> **WHAT YOU SHOULD DO**
Print the material below word for word, but leave out the pictures.

[start DATA FOR PROCESSING]

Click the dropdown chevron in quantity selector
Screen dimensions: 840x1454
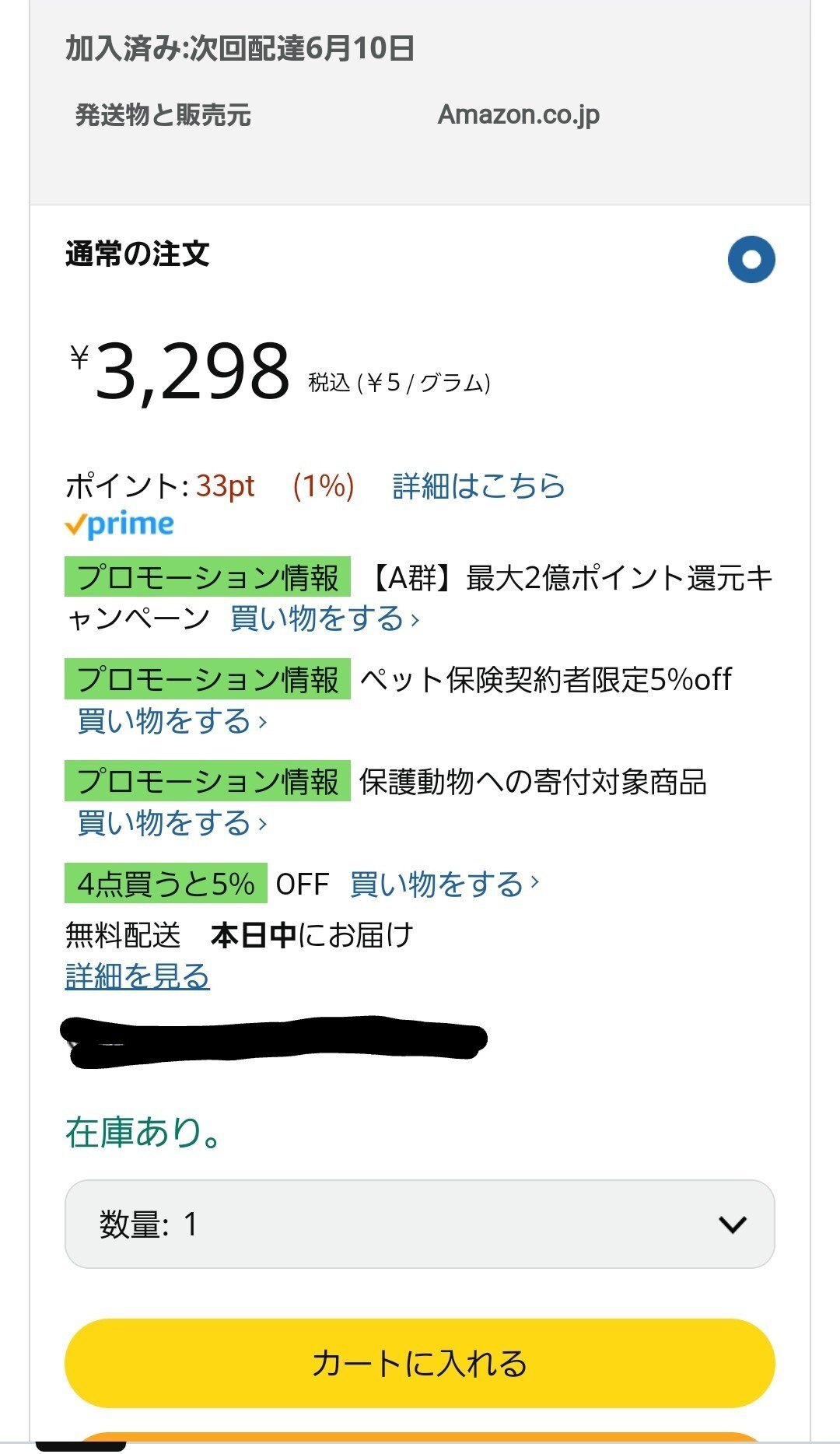coord(733,1225)
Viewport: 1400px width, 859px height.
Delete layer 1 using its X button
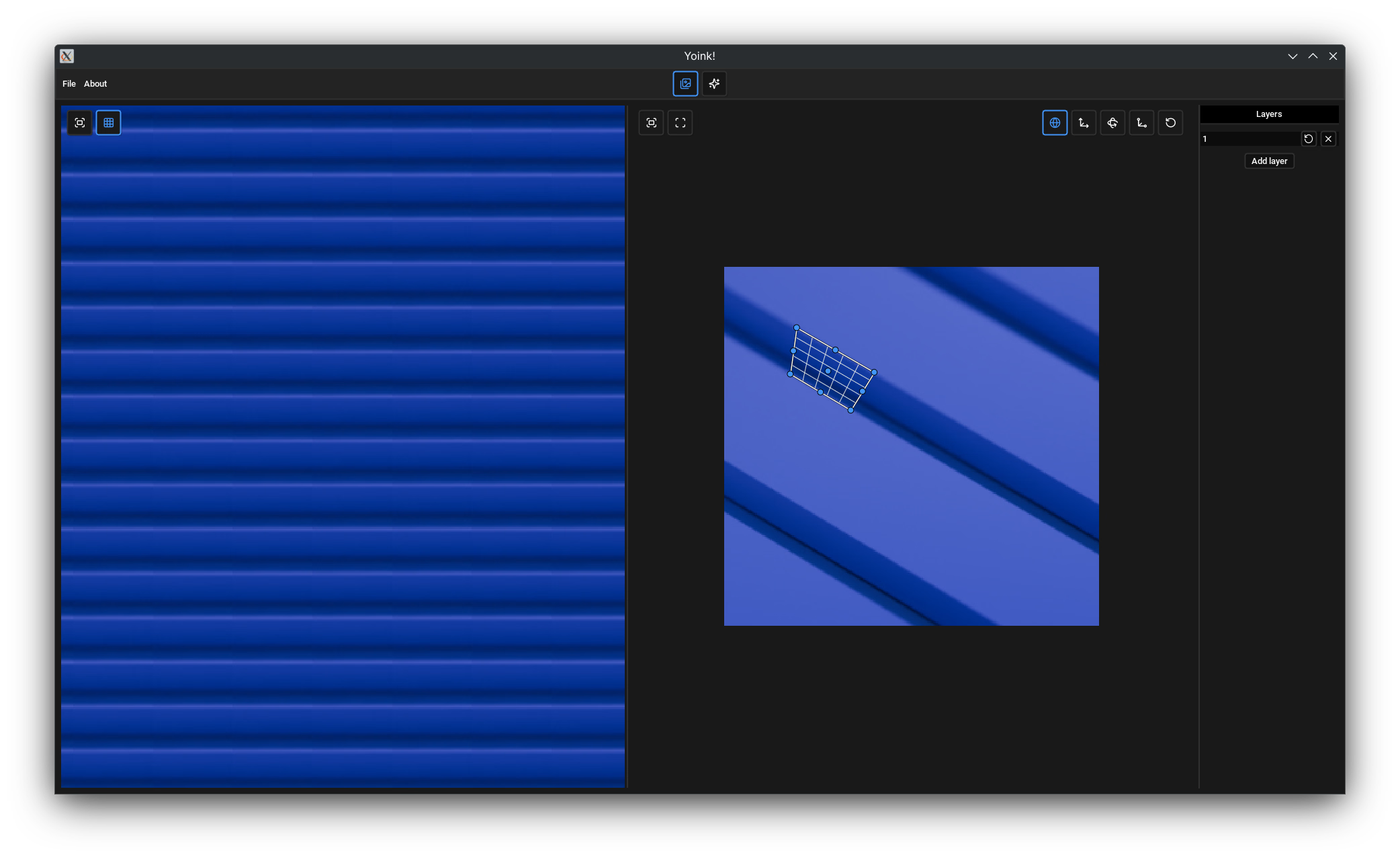[1328, 138]
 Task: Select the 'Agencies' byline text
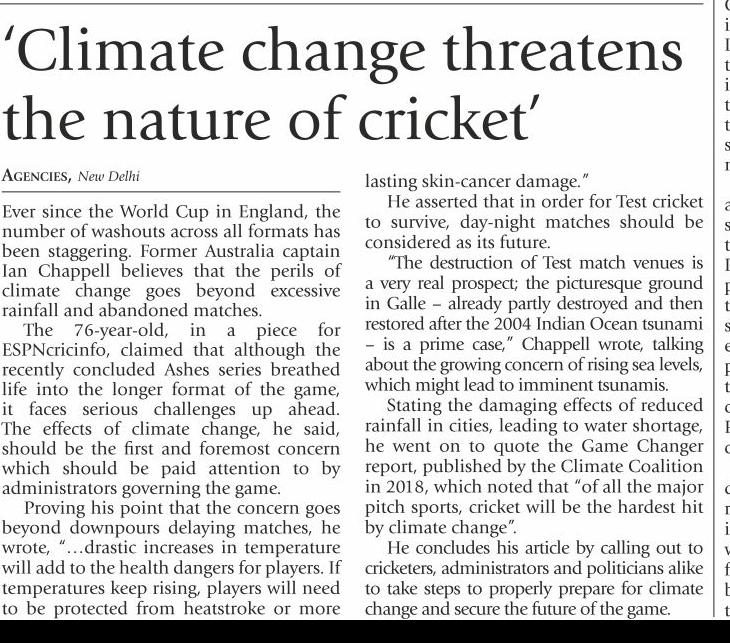click(36, 177)
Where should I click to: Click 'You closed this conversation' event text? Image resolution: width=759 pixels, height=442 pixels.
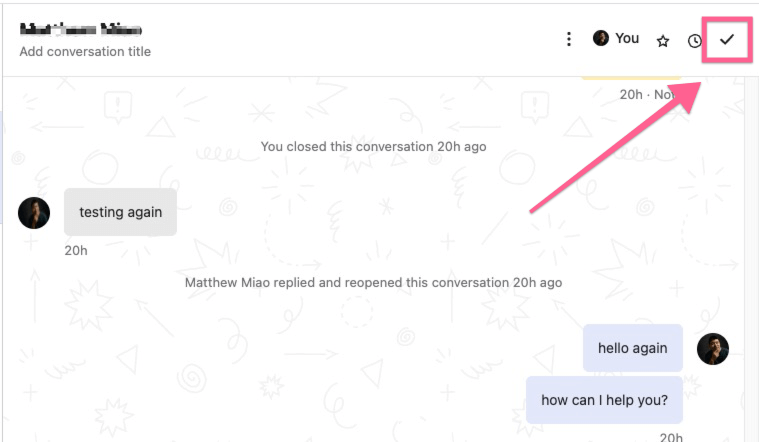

[end DATA FOR PROCESSING]

> **WRITTEN REPLY**
Click the dropdown chevron in quantity selector
Screen dimensions: 840x1454
coord(733,1225)
Viewport: 1400px width, 859px height.
Delete layer 1 using its X button
[1328, 138]
 Task: Select the 'Agencies' byline text
click(36, 177)
Where should I click to: Click 'You closed this conversation' event text? Image resolution: width=759 pixels, height=442 pixels.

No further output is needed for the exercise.